The Bigger-Model Strategy
The practical implication that often surprises people: a quantized large model usually outperforms an unquantized small model. A Q4_K_M 70B model has roughly 40 billion parameters represented at 4.5 bits, coming to around 28 GB. That is the same size as a float16 7B model, and the 70B Q4 wins the quality comparison by a significant margin on most benchmarks.
This is why practical advice for local inference has shifted away from “pick the highest-precision format you can afford” toward “pick the largest model you can fit, then quantize aggressively.” Parameter count matters more than precision once you are above roughly Q4_K_M quality.
Perplexity on WikiText-2 (Llama-2-7B, lower is better) makes the block quantization contribution concrete:
- FP16 baseline: 5.47
- Q8_0: 5.48
- Q4_K_M: 5.62
- Q4_0 (naive, no block quant): 5.72
- Q3_K_M: 5.97
- Q2_K: 7.26
The improvement from Q4_0 to Q4_K_M, attributable entirely to block quantization, is almost as large as the degradation from Q4_K_M all the way down to Q3_K_M. Block quantization is doing real work.
What the Tooling Looks Like
For local CPU and GPU inference, llama.cpp and its wrappers (Ollama, LM Studio) handle everything. You pick a GGUF file, and the format encodes what dequantization code to run at inference time. Converting from float16 safetensors to any GGUF format takes a few minutes on a CPU using the llama-quantize tool included with llama.cpp.
For PyTorch-based inference and fine-tuning, bitsandbytes provides INT8 and NF4 quantization that integrates directly with Hugging Face Transformers. You pass load_in_4bit=True to from_pretrained() and the library handles dequantization, mixed-precision outlier handling, and the rest.
GPTQ and AWQ are alternatives that require a calibration pass but achieve somewhat better quality than round-to-nearest at the same bit width, particularly at 3-bit and below. GPTQ uses second-order (Hessian) information to minimize quantization error layer by layer; AWQ identifies salient weights via activation magnitudes and scales up important channels before quantizing, with no overhead at inference time.

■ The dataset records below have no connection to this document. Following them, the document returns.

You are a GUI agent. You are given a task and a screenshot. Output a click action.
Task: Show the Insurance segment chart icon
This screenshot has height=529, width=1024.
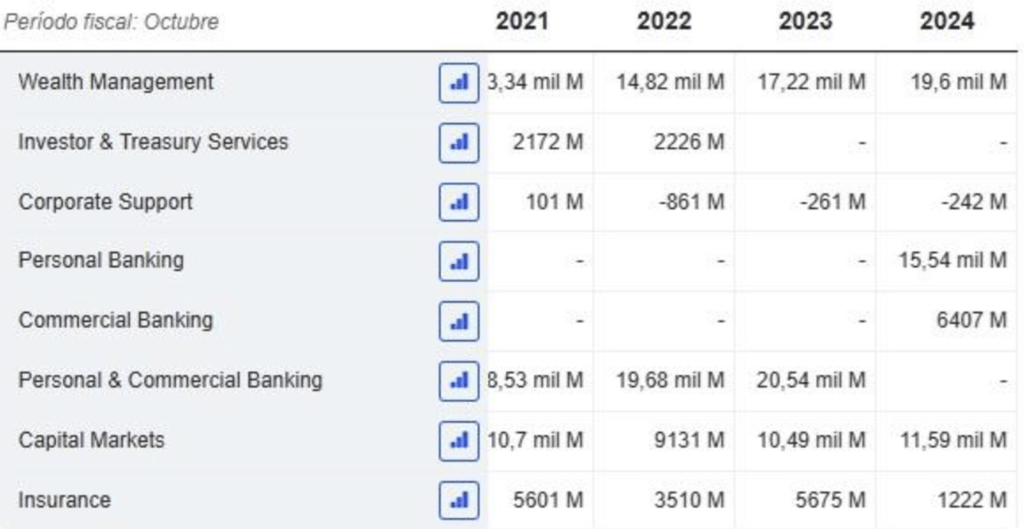click(460, 500)
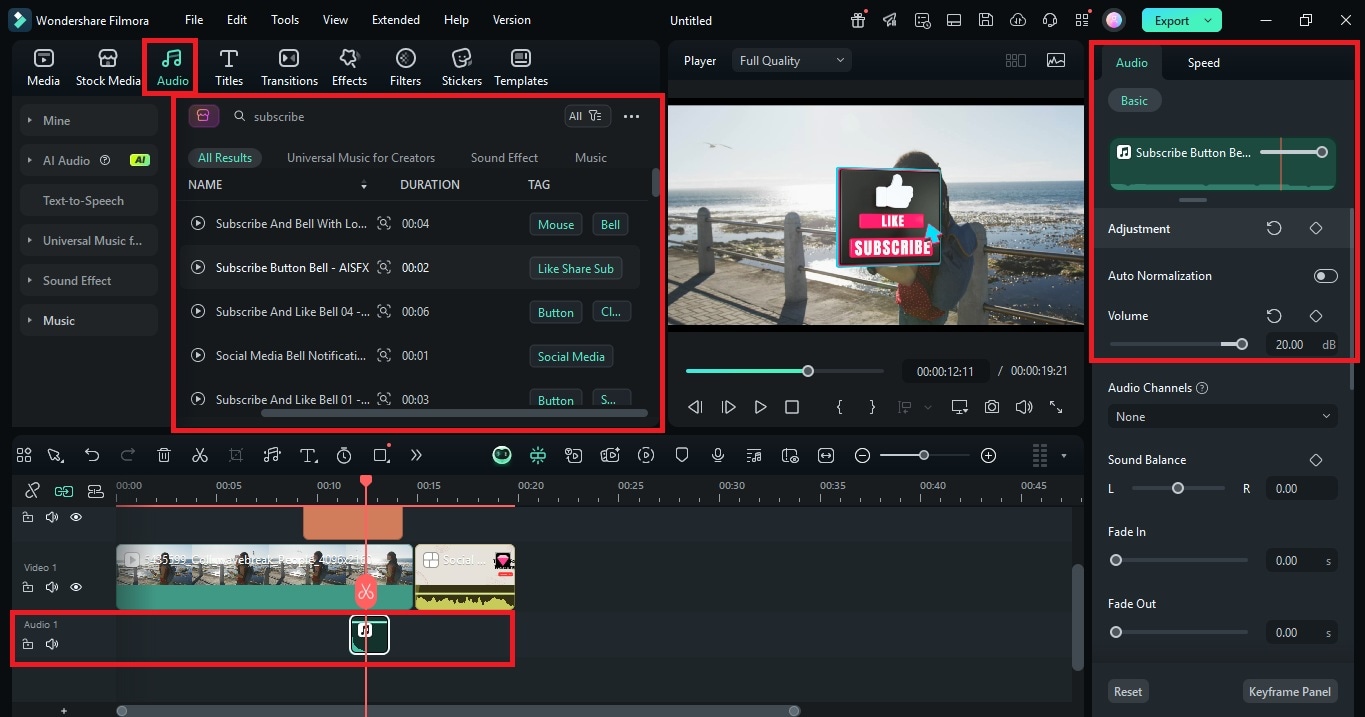Delete the selected clip using the Trash icon
This screenshot has width=1365, height=717.
(163, 455)
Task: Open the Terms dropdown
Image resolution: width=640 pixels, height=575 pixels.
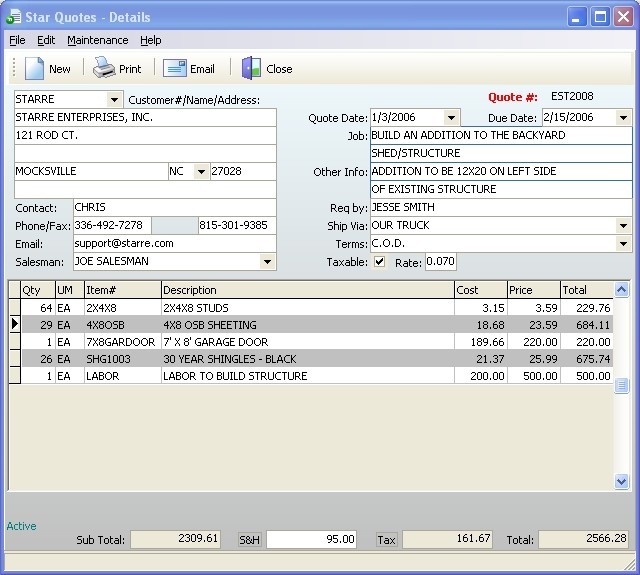Action: click(x=624, y=244)
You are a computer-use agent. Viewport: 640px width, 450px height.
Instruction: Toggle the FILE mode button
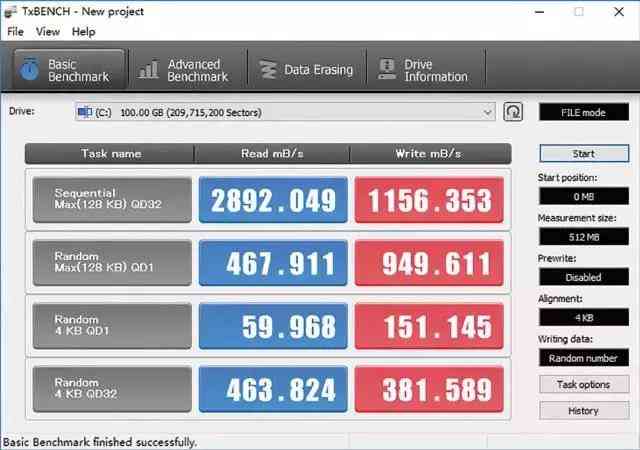(583, 112)
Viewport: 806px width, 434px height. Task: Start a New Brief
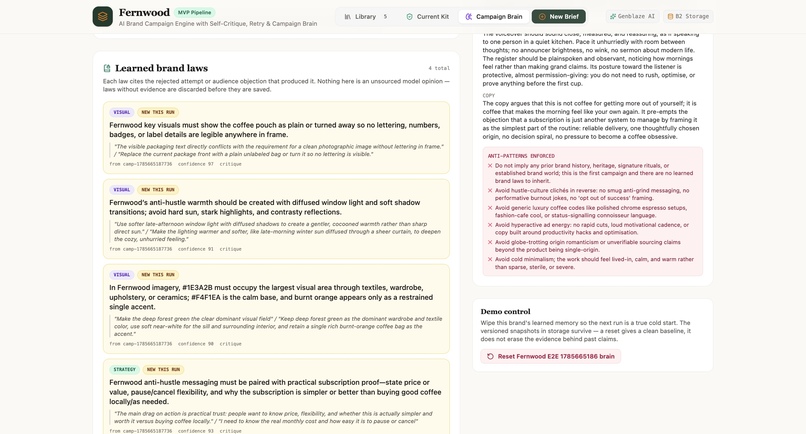point(559,16)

The ecosystem has matured considerably since 2023. Model authors and the community now upload GGUF and GPTQ variants to Hugging Face within hours of a new release. The format choices have largely converged: Q4_K_M for CPU inference, AWQ or GPTQ 4-bit for GPU inference, NF4 via bitsandbytes for fine-tuning. Below 4 bits, quality degradation becomes significant enough to measure for your specific use case. Above 6 bits, you are paying in size for gains that most tasks will not surface. The 4-5 bit range, with block quantization doing its job, is where most of the interesting engineering lives, and where the gap between the naive arithmetic and the practical results is widest.